Midwife slams maternity ward show
Published 26/02/2013 | 00:16
A midwife has criticised hit TV show One Born Every Minute, claiming that the documentary series portrays her profession as lazy and deliberately frightens viewers.
The Channel 4 fly-on-the-wall series, which has been an international success, follows staff and patients on a busy maternity ward.
London midwife Kerry Mahoney told the Radio Times: "I don't watch One Born Every Minute because I don't think it's very well done and it works by scaring people.
"People watch it and think all midwives do is sit around and drink tea and eat cake and leave women in labour on their own. That really isn't the case."
She said that she was a fan of BBC1 drama series Call The Midwife because it "captures the essence of being a midwife", adding: "We really strive to be with a woman when she needs us, and support her."
Meanwhile, midwife and lecturer Terri Coates, the adviser to East End drama series Call The Midwife, welcomed the presence of fathers in the hospital delivery room but said that she was unsure about the new trend for several "birth partners".
She said: "Men used to be left at the door, but now women come with Uncle Tom Cobley and all.

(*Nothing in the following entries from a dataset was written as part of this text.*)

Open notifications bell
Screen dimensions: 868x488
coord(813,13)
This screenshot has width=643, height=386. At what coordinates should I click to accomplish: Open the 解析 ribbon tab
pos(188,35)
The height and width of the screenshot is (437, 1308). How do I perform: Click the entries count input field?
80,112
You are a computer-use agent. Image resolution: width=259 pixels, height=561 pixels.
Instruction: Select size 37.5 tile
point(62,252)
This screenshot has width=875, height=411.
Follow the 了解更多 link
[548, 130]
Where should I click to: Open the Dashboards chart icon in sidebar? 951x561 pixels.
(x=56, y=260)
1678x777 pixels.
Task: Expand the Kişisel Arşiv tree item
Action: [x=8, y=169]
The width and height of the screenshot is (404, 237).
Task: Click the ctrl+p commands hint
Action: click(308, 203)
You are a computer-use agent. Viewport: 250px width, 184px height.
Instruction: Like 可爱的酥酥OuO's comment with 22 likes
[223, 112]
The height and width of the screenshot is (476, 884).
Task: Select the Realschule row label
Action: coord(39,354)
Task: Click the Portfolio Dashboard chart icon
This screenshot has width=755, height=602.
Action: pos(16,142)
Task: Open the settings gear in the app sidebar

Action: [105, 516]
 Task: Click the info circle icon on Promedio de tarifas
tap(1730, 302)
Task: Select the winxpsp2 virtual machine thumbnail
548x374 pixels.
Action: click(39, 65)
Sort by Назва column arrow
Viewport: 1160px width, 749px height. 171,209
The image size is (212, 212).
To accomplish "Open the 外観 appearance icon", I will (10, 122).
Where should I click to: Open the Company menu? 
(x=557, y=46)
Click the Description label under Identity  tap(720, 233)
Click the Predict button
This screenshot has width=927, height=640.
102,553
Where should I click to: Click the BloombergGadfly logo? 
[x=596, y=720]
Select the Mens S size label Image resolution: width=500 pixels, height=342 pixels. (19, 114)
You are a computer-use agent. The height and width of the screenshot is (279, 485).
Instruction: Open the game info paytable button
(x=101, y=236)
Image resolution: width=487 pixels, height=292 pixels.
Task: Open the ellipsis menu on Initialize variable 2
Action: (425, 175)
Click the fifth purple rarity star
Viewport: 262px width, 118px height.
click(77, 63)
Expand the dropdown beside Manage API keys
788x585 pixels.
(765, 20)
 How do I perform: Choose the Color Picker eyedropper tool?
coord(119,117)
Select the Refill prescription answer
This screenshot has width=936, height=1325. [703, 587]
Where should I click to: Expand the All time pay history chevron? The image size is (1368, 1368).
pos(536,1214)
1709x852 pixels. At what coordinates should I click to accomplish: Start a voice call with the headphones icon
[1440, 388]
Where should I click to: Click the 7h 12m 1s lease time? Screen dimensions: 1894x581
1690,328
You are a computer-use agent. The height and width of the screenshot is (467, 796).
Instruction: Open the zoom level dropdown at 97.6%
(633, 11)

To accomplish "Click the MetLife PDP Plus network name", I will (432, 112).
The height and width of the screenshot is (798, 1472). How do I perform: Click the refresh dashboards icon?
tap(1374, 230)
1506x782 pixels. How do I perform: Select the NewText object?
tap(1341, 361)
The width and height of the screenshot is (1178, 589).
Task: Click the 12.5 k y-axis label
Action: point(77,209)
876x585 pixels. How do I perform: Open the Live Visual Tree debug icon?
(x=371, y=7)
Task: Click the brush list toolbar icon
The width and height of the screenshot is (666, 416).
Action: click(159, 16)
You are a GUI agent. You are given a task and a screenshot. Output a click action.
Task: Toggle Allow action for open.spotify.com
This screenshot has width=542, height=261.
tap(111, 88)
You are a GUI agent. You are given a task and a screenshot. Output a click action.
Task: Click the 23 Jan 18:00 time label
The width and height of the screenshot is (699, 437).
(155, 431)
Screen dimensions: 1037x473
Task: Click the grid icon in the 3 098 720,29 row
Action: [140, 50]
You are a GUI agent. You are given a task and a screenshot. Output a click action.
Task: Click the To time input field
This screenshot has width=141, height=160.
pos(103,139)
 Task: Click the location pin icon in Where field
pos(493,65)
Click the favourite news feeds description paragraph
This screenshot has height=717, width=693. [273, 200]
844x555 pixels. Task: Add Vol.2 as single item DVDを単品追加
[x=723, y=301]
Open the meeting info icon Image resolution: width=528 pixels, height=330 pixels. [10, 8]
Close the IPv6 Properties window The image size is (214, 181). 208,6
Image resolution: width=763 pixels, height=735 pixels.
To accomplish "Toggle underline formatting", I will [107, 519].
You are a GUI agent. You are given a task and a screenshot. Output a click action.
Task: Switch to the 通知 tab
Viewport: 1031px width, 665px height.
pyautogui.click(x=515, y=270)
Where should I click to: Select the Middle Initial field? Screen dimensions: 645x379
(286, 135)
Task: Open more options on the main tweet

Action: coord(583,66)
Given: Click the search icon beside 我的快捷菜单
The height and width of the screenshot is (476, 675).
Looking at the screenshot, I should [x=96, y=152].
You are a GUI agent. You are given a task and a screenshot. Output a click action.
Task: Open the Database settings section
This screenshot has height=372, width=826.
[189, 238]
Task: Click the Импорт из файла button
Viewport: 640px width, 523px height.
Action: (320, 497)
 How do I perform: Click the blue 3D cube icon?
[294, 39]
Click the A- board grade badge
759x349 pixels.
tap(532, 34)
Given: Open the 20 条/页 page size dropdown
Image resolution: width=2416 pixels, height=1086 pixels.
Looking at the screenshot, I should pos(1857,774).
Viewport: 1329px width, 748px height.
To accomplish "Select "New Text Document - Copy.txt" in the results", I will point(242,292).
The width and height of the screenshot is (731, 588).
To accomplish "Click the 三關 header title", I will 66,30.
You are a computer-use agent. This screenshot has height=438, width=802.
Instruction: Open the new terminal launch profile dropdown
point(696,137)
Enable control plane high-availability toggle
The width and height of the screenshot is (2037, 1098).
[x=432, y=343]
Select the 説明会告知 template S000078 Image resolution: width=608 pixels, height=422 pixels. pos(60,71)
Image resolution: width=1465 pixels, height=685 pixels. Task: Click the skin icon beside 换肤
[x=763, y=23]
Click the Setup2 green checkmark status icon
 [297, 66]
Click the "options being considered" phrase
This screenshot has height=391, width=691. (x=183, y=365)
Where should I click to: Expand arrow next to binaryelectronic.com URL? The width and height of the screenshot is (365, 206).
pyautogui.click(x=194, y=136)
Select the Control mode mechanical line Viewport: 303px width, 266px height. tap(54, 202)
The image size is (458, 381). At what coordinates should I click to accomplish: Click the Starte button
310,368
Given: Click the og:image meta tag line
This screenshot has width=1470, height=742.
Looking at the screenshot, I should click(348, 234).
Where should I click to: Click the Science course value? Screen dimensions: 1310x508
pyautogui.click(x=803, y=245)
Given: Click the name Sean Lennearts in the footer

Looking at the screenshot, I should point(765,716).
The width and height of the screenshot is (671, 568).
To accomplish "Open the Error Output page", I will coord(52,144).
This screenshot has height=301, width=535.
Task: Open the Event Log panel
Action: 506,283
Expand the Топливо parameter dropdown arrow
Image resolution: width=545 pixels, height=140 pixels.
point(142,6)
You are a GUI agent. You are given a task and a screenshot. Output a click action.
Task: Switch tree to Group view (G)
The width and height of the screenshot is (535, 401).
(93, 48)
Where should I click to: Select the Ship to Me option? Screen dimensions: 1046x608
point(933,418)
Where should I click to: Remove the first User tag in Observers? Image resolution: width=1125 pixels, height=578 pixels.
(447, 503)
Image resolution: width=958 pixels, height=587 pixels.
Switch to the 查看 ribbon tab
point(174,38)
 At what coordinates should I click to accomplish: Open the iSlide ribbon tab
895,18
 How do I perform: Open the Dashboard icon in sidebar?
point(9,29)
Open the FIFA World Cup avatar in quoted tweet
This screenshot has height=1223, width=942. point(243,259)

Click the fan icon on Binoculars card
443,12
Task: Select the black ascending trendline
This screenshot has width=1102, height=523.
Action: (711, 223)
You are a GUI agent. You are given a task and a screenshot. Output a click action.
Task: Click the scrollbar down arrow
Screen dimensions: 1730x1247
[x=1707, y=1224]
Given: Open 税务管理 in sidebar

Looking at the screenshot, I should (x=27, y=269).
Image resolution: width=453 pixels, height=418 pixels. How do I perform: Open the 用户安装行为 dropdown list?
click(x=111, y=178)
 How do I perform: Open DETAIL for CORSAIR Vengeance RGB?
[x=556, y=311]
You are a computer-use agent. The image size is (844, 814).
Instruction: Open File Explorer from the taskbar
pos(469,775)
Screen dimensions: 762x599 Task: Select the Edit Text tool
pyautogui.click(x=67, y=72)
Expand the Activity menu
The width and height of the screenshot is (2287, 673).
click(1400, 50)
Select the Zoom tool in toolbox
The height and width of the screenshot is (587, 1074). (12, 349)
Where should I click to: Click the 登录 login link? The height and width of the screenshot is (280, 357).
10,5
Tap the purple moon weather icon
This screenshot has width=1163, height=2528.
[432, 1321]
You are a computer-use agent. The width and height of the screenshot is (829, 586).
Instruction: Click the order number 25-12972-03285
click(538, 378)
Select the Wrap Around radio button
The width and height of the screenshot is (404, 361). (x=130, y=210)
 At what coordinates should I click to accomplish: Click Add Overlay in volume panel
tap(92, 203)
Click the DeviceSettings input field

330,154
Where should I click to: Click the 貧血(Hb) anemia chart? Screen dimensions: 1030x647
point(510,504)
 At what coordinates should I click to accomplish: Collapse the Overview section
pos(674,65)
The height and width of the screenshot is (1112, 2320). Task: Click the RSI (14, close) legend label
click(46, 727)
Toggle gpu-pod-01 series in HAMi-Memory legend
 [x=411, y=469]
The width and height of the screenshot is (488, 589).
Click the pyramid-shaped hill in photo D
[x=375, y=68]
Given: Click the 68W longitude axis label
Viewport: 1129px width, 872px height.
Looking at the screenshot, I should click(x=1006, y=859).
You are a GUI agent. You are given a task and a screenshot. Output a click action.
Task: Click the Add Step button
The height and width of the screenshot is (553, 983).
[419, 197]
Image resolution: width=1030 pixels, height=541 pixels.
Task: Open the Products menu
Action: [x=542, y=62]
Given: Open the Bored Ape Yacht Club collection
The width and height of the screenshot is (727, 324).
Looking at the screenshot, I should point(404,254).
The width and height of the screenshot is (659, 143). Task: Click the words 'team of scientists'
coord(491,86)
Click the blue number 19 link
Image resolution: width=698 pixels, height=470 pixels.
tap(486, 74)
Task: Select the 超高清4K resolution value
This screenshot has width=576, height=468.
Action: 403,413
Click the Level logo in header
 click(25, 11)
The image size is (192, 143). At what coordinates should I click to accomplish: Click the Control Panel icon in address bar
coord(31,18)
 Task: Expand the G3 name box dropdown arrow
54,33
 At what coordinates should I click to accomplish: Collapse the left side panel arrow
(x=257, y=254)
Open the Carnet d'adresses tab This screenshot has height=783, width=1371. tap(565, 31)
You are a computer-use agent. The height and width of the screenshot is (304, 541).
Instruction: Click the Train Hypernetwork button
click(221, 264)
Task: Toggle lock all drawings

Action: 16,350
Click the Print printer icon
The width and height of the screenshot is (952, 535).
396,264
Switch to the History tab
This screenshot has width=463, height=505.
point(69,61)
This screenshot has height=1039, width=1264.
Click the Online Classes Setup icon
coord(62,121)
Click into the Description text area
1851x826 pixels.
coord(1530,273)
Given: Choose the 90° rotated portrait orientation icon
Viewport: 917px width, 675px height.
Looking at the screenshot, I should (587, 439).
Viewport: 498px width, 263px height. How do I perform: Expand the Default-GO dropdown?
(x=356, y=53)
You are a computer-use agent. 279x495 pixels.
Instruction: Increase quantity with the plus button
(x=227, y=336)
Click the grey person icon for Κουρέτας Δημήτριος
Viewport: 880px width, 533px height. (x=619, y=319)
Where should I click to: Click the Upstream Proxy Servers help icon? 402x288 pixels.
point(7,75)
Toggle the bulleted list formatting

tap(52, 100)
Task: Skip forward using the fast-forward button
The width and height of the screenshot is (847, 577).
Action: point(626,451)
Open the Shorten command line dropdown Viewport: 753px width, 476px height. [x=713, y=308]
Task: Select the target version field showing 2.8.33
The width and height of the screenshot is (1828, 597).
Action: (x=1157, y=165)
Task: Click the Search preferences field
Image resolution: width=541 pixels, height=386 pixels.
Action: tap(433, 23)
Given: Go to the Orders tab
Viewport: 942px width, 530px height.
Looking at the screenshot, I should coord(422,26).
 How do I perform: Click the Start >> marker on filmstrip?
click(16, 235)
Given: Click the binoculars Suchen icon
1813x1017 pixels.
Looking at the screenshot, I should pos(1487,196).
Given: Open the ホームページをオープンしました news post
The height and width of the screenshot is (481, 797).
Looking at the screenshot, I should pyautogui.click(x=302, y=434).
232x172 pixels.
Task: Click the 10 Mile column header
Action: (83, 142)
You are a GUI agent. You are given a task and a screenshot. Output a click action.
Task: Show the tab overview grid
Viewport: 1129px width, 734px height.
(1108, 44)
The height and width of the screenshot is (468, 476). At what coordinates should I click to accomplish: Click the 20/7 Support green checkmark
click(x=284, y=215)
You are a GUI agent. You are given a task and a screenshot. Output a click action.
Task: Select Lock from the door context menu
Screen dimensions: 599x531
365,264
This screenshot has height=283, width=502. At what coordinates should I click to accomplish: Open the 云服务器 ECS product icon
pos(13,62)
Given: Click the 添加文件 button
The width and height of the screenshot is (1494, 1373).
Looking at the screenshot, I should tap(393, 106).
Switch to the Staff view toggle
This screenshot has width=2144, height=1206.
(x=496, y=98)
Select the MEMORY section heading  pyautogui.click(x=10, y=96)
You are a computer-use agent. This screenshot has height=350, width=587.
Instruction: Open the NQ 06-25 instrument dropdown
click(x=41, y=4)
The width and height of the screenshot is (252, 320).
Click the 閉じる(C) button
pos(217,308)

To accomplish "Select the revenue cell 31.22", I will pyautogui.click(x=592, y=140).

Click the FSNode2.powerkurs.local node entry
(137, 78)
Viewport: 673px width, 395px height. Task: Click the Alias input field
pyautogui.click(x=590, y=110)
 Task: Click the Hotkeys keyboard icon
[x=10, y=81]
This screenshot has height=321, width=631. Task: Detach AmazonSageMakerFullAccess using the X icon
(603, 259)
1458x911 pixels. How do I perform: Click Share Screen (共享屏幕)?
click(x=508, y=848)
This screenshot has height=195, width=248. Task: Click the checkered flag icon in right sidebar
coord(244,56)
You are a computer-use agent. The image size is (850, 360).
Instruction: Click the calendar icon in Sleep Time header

The most I've had was 15 extended family members! Sometimes the mother can feel she has to play to an audience, which is sad. Now so few women give birth at home, there is no knowledge that this was once normal."
Ms Coates, whose article complaining that midwives were not represented in literature inspired Jennifer Worth to pen her memoirs, added: "A lot of young women in the 1950s didn't even know where babies came from. They were happy to have someone lead them and were more deferential.
"Now women are far more savvy, have apps on their phones, mum-and-baby books, better education. They know what they want and how to get it."
She said: "Managing their expectations is like walking a tightrope. They expect the perfect birth, the kind they see in magazine pictures. Some feel that if they have anything but a drug-free birth, they've failed. But if they end up with a healthy baby, they've done extremely well."